- _DESCRIPTION OF THE TASK_: Take the lines below from the one with "Uncheck Daily Bulletin for 112A 3 Ribeye" through the one with "The width and height of the screenshot is (743, 1205)." and retype them exactly. Include nothing else, and no pictures.

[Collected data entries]
********
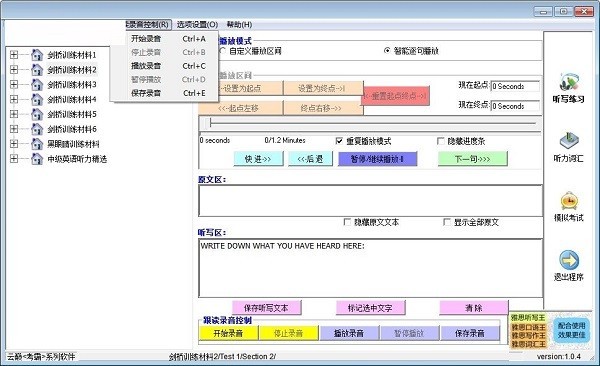600x366 pixels.
Task: Expand the 剑桥训练材料3 tree node
Action: (14, 84)
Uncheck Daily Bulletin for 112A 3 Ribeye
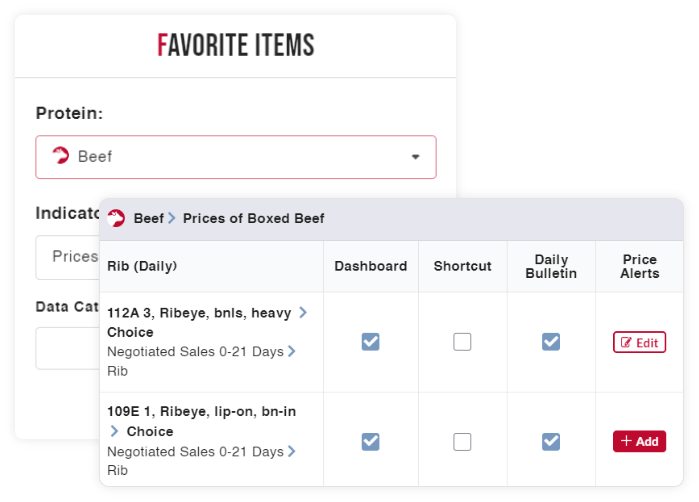The width and height of the screenshot is (699, 502). [550, 342]
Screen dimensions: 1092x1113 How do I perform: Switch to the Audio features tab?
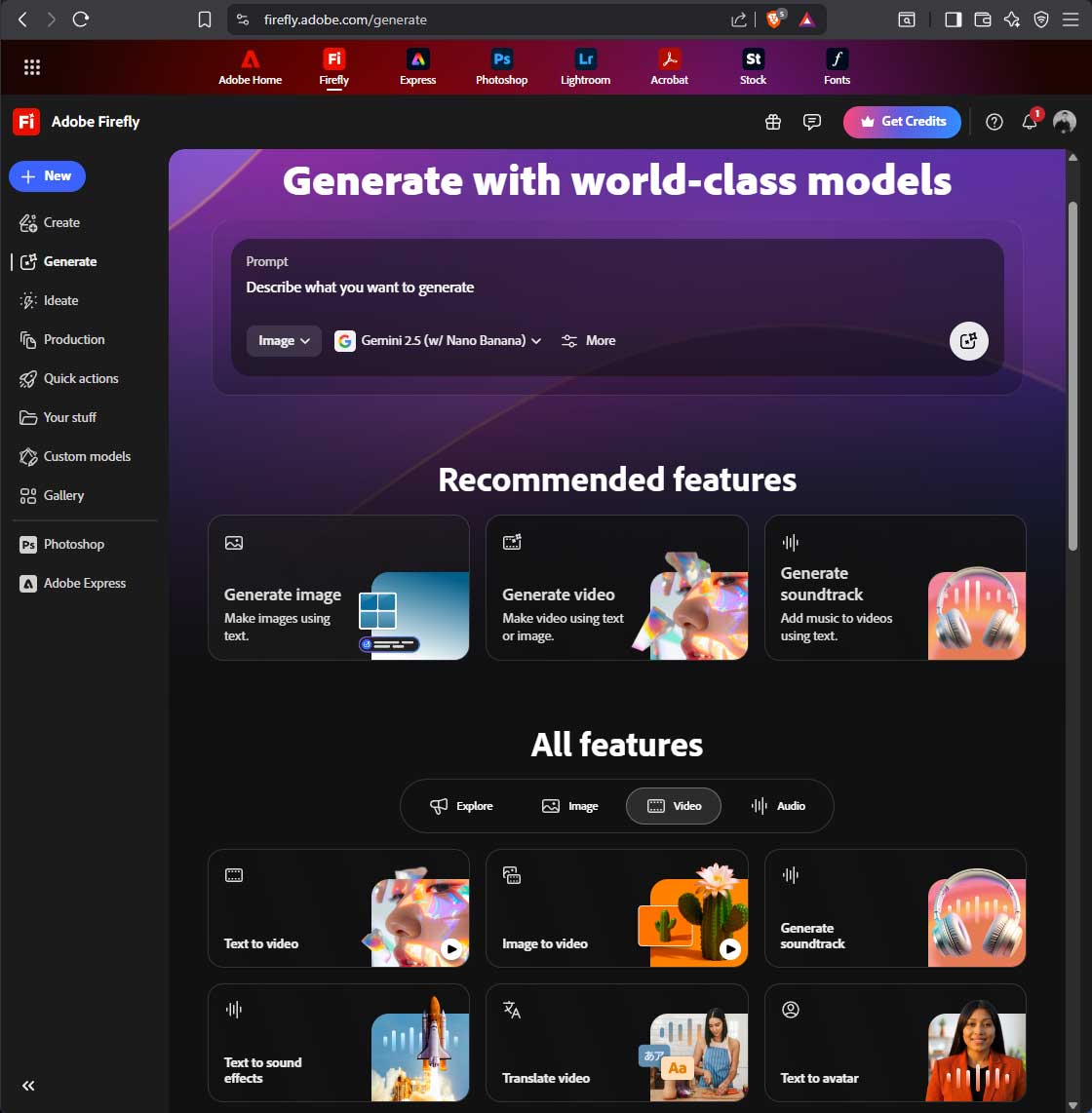pyautogui.click(x=778, y=806)
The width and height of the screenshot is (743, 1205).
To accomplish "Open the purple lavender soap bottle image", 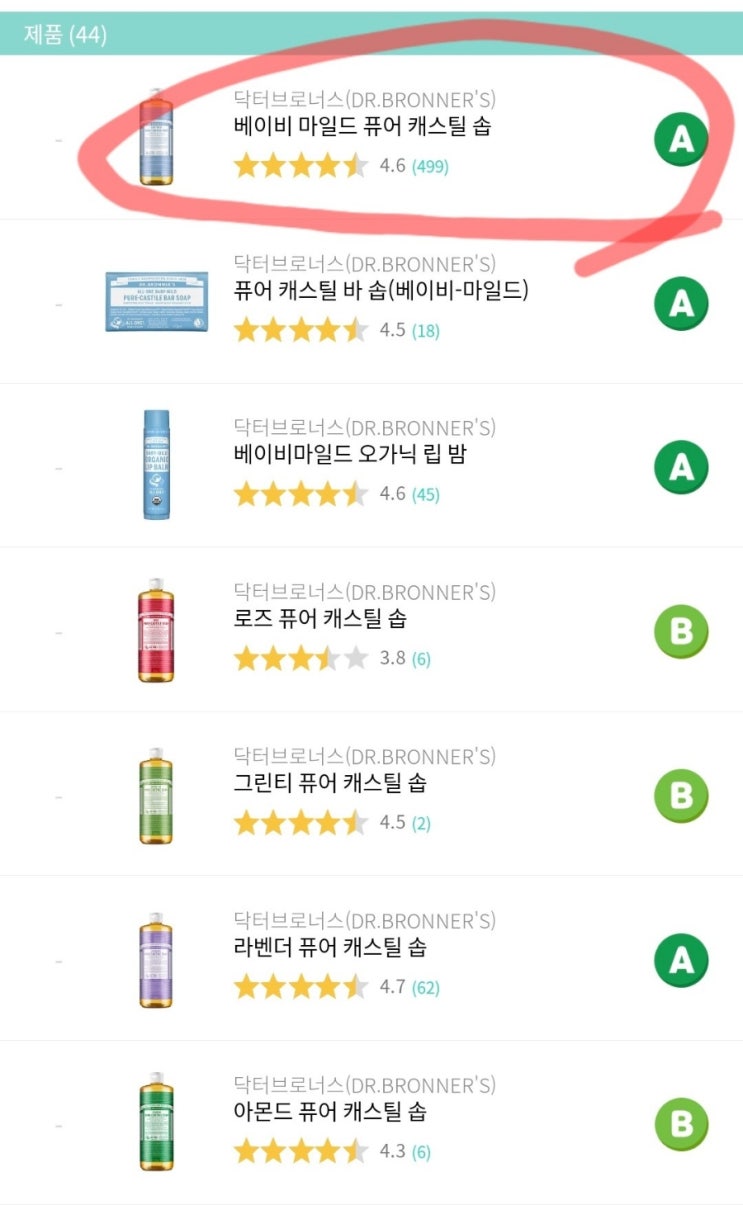I will pos(156,959).
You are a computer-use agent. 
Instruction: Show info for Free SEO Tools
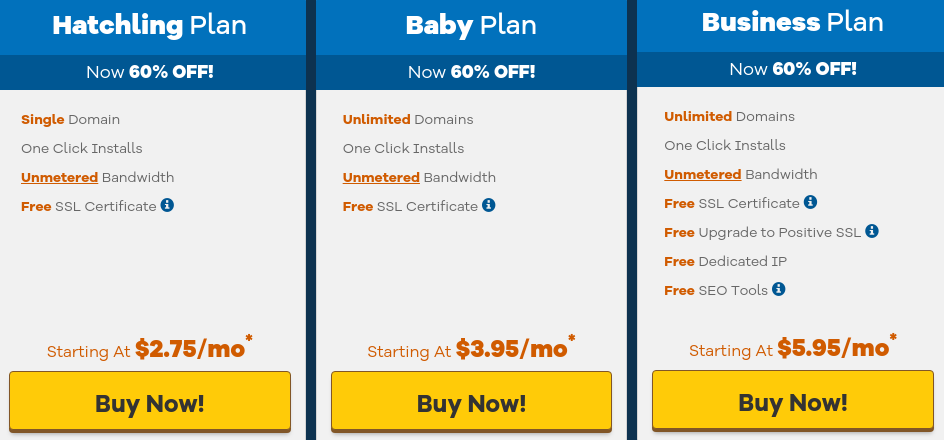[779, 290]
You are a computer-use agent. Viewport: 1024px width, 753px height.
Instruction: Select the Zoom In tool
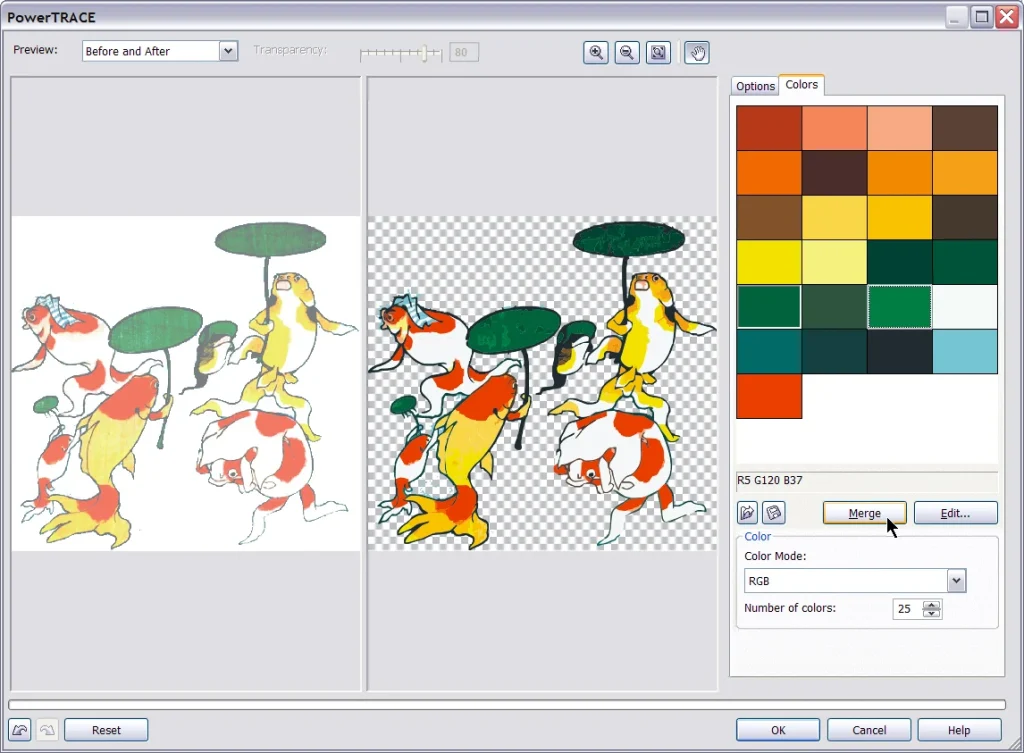click(595, 52)
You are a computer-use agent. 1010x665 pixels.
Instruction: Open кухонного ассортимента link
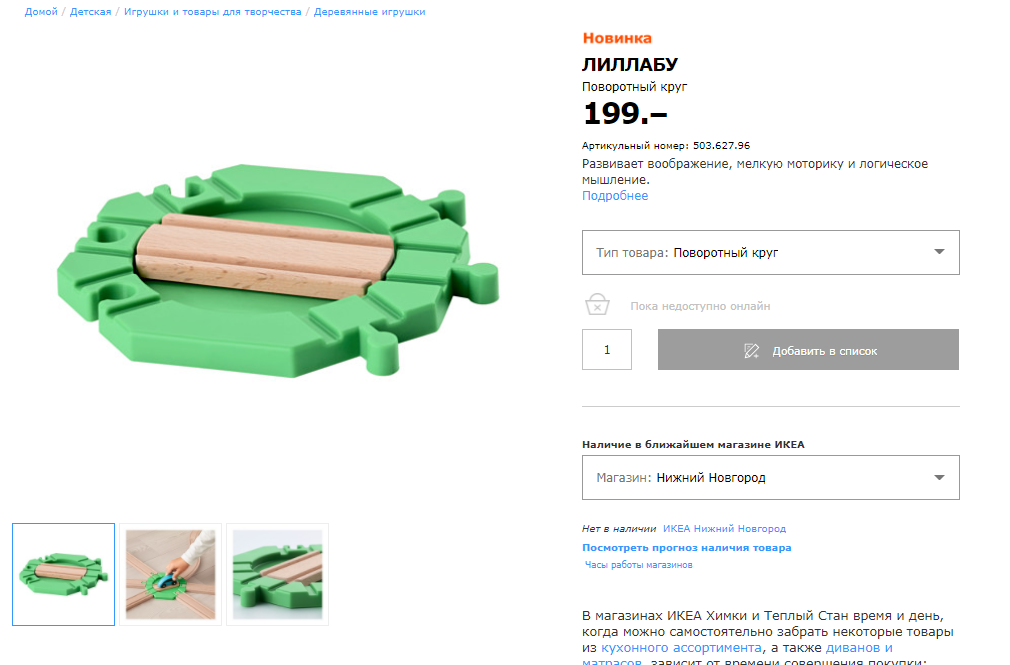[681, 648]
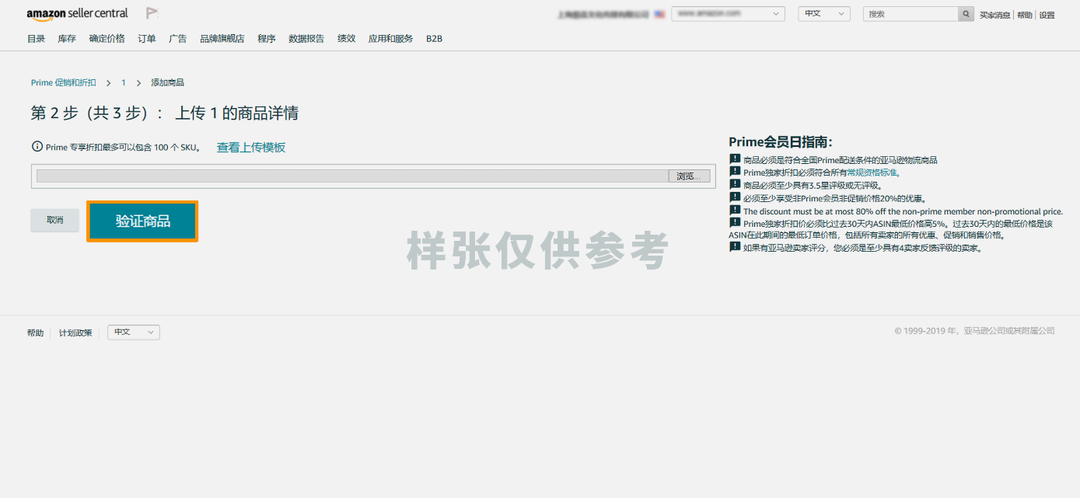This screenshot has height=498, width=1080.
Task: Open the B2B menu
Action: (434, 39)
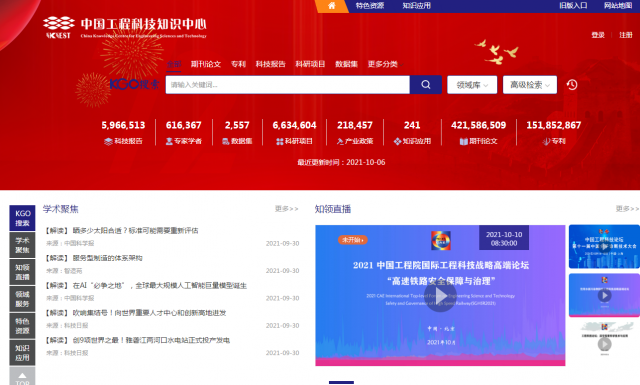Click the magnifier search button

click(426, 85)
********
- _OUTPUT FOR THIS TASK_:
Uncheck Daily Bulletin for 112A 3 Ribeye
The width and height of the screenshot is (699, 502). [550, 342]
Screen dimensions: 1092x1113 How do I perform: Switch to the Audio features tab?
pyautogui.click(x=778, y=806)
The width and height of the screenshot is (743, 1205).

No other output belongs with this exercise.